The partnership that created the Amazing Entrepreneur and the success of attracting high-quality participants, speaks to Gwinnett County’s support for growing a culture of entrepreneurship. The importance of small and medium businesses in a local economy cannot be understated. According to a March 2010 report published by the Small Business Administration, entitled An Analysis of Small Business and Jobs (PDF), small businesses (those with less than 500 employees) employ about half of the American workforce, or 60 million people. Further, small businesses tend to employ segments of the labor market that traditionally have high rates of unemployment, such as Hispanics, those with low educational attainment, older workers, and disabled workers.

Of course, a discussion of small business is incomplete without recognizing the impacts of business lifecycles. New firms, by their very nature, create employment. However, according to the U.S. Census Bureau’s Statistics of U.S. Businesses, over the past 20 years, 95 percent of closures occurred in firms with less than 20 employees. Driving high rates of closure are inadequate resources, knowledge of how to run a business, and lack of external support. Using data from small businesses in New York City, Servon et al. (2010) identified five gaps that, if unaddressed, can drive  small business closure: 1) capital gap – lack of loans and microcredit opportunities, 2) asset gap – lack of available collateral, 3) transitional gap – inability to move from small/microcredit to mainstream credit sources, 4) information gap – lack of awareness of regulations and management experience, and 5) institutional capacity and service delivery gap – inability of nonprofits to adequately serve small business communities. Evident from this list is the vast community needed – banks, nonprofits, government – to grow a robust small business sector.

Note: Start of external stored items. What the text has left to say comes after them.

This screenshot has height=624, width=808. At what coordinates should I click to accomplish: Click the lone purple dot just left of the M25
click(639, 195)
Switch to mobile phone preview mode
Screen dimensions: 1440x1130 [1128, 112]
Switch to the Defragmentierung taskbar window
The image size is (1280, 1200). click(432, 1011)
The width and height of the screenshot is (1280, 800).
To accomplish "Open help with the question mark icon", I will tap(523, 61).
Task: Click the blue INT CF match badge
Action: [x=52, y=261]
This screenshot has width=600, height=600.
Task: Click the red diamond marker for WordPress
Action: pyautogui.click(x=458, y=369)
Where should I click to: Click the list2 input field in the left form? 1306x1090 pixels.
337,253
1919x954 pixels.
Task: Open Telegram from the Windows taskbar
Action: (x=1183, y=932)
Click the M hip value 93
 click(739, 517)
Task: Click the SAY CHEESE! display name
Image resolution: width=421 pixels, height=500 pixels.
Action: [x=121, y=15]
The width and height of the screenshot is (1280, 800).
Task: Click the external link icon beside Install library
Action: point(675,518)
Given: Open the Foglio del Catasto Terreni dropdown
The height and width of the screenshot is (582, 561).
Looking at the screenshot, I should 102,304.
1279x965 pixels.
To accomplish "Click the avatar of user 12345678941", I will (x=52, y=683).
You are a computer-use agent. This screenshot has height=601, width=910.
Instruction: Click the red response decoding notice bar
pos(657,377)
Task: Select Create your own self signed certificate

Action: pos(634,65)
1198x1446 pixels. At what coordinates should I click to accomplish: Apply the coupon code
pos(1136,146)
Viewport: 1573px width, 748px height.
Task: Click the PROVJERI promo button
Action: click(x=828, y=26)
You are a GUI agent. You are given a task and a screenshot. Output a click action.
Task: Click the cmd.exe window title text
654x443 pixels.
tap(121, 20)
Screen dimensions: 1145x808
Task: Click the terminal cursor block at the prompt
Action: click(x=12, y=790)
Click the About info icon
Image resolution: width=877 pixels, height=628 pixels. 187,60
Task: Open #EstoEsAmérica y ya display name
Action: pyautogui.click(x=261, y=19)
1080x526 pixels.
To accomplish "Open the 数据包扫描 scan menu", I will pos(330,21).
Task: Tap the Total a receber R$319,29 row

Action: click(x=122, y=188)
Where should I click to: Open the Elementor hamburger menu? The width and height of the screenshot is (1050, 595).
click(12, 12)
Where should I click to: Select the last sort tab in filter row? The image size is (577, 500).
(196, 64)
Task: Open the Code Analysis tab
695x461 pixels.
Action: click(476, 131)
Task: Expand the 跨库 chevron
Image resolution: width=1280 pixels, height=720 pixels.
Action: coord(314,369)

The value of programs like The Amazing Entrepreneur is evident as they try to address many of these gaps facing small businesses. Perhaps most importantly, the contest was an intersection of business, nonprofits, and public entities, all trying to support homegrown innovation. While I am unconvinced that The Real Housewives of Atlanta can inform an equally successful small business initiative, the partnership behind The Amazing Entrepreneur should be lauded, even though  we now know the true influence that reality television has on economic development.